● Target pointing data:
────────────────

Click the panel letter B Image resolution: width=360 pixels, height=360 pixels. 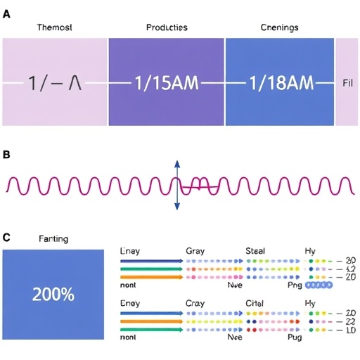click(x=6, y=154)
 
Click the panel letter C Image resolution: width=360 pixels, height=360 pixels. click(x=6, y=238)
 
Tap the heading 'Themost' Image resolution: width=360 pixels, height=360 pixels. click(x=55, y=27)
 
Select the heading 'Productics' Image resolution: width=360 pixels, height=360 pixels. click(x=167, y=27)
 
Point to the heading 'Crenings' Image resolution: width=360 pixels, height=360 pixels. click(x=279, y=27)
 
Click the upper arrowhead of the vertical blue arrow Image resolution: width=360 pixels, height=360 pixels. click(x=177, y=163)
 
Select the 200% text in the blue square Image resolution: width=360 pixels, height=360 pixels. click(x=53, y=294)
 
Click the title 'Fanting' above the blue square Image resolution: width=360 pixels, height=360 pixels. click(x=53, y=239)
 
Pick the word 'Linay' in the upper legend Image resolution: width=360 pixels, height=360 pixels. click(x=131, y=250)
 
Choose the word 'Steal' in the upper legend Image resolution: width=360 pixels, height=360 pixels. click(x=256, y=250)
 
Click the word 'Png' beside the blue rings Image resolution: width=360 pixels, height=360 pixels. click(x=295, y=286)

────────────────

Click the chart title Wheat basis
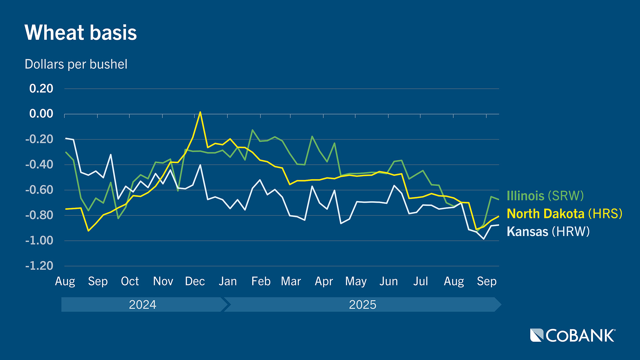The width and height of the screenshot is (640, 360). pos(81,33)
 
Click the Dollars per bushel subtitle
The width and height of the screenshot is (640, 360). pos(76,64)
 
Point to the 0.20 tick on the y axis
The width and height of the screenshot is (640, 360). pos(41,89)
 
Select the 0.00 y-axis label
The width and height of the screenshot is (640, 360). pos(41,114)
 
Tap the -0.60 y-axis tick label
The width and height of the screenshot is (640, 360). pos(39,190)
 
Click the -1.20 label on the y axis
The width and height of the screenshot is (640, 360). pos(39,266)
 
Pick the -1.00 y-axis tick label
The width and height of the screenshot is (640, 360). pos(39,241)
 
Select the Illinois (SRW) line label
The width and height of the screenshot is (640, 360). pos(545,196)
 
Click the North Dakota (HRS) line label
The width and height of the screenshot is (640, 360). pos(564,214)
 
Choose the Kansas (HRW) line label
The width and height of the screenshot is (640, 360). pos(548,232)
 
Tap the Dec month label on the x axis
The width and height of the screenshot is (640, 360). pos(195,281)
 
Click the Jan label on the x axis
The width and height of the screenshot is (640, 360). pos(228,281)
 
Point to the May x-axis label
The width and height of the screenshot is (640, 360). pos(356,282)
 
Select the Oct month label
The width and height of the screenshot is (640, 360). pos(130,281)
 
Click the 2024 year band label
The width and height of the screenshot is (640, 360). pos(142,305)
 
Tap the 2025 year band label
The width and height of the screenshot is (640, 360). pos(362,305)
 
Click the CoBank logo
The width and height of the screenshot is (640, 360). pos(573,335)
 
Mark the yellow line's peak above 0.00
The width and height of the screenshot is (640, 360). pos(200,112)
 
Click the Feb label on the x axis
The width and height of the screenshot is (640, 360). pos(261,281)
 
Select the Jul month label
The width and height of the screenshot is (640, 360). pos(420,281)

────────────────

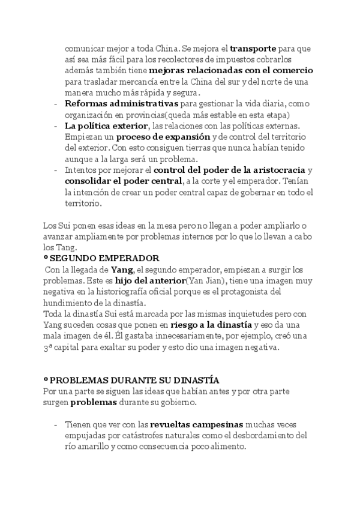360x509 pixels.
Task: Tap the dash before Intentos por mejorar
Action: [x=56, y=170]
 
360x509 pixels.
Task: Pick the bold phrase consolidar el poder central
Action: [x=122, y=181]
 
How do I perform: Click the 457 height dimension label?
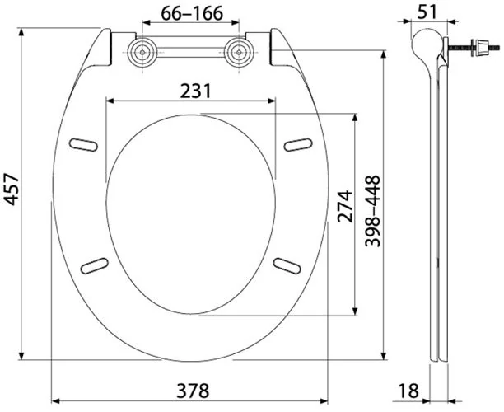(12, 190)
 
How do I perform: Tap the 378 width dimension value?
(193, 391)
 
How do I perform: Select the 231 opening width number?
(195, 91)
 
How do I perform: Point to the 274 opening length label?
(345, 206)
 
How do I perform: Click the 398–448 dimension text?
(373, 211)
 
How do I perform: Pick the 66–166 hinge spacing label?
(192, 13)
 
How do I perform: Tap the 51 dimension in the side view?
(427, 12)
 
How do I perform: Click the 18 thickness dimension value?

────────────────

● Problem requirements: Determine how many lines of the entries above contain the string "tick", with case counting. Reply with the number alone.

● Task result: 3